- The hero of the narrative (the voter/reader)
- The problem (the social issue/business problem)
- The mentor (the candidate/thought leader)
- The plan (campaign promises/thought leadership framework)
- The opposition (the opponent/the competition)
- The stakes (what happens if the other wins/what happens if your solution is not implemented)
- The big ask (vote!/the call-to-action)
Just as a political candidate tells a story with the elements above, you must also write with them in mind.
- Who is the hero in your niche? Do you know their problems and pains?
- Have you positioned yourself as the trusted guide who can solve their problems?
- Do you have a framework that is easy to understand and follow?
- Have you identified the common enemy that your niche has to defeat (for example, complex processes, time wasters, etc.)?
- Have you painted the picture of what life would look like for your customer without your solution?
- Do you have a clear call to action for your posts and articles?
Besides writing down the answers to the questions above and incorporating them into your narrative, I want to challenge you to do something else.
Just as political campaigns have slogans, you should have one.
This is a short memorable phrase that you can use everywhere, from your posts to your LinkedIn headline.
It’s not about explaining what you do. It’s about creating an emotion or evoking possibilities.
Some slogans from presidential campaigns focused on the future: “Forward” (Obama). Other focused bringing back the past: “Make America Great Again” (Trump).

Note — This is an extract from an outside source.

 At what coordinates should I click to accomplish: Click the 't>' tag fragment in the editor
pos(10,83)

BTW, my slogan is, “Don’t just be better than the competition. Be the only one.”
Write a slogan that will make people want to follow you.
Our new friend asked me to write for his blog.
“Any useful advice for entrepreneurs to start getting content on my blog,” he said.
“It doesn’t work that way,” I said. “First you need to define the goal of your organization and then create content that supports that goal.”
You can’t write thought leadership content if you have not defined what you want to accomplish with your writing.
You can’t lead if you don’t know where you’re going.